Another chemistry that is fast gaining recognition as a potential therapeutic oligonucleotide is the morpholino AO which have been reported to overcome some of the limitations faced when using phosphodiester (PO) and the phosphorothioate (PS) AOs. The backbone modifications of the morpholino structural type produce an AO that is neutral and has greater biological stability. Splicing intervention by morpholino AOs has been successfully applied in vitro to the β-globin gene pre-mRNA to correct aberrant splicing when delivered in the micromolar concentration.
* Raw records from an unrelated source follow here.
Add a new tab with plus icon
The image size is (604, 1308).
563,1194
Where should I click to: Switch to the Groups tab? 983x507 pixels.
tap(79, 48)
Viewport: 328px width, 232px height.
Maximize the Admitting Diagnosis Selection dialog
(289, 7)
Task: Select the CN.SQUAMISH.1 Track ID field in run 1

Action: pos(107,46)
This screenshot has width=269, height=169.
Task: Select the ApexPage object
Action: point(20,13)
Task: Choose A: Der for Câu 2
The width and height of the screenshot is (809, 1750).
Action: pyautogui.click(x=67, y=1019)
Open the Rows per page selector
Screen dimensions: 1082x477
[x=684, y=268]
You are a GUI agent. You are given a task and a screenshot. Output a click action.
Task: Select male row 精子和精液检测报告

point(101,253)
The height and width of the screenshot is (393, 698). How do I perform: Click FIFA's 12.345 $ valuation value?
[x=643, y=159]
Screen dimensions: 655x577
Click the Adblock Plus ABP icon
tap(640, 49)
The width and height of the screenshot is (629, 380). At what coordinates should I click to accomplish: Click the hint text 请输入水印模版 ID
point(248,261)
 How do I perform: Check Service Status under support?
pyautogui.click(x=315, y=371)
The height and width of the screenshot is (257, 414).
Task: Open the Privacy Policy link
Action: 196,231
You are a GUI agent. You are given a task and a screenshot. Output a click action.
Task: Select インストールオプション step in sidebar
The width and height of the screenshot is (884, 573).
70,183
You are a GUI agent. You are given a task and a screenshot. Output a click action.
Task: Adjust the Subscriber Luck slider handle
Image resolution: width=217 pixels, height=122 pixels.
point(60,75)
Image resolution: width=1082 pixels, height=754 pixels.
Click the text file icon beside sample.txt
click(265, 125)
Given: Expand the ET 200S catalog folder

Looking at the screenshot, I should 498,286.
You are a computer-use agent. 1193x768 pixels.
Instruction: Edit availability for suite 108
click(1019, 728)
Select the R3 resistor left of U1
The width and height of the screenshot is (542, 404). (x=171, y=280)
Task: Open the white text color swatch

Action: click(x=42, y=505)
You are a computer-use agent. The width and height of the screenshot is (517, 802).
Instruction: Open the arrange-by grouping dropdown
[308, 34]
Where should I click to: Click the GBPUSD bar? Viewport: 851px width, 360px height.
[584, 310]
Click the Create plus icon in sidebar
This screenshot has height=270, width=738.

We present data showing that dystrophin exon skipping in mdx muscle cells may be induced by morpholino AOs at nanomolar concentrations when annealed to a ‘leash’ or sense oligonucleotide and then complexed with a cationic liposome. We have investigated a number of leash designs and chemistries, including mixed backbone oligonucleotides, and their ability to influence the ability of a 25-mer morpholino AO to induce specific exon skipping. Typically, each leash has a central phosphodiester core, which contains between 15-25 complimentary bases that anneal to the morpholino AO. Flanking the core region are 5 to 10 nucleotides on a PS backbone which generate overhangs at the 5’ or 3’ terminus of the morpholino AO. Varying the length and design of the leashes has enabled the morpholino AO to induce targeted pre-mRNA skipping and protein synthesis at concentrations several magnitudes below those required by uncomplexed morpholino AO, presumably due to improved delivery. The superior stability of the morpholino chemistry is expected to provide efficient and prolonged exon skipping and is currently under investigation in vivo.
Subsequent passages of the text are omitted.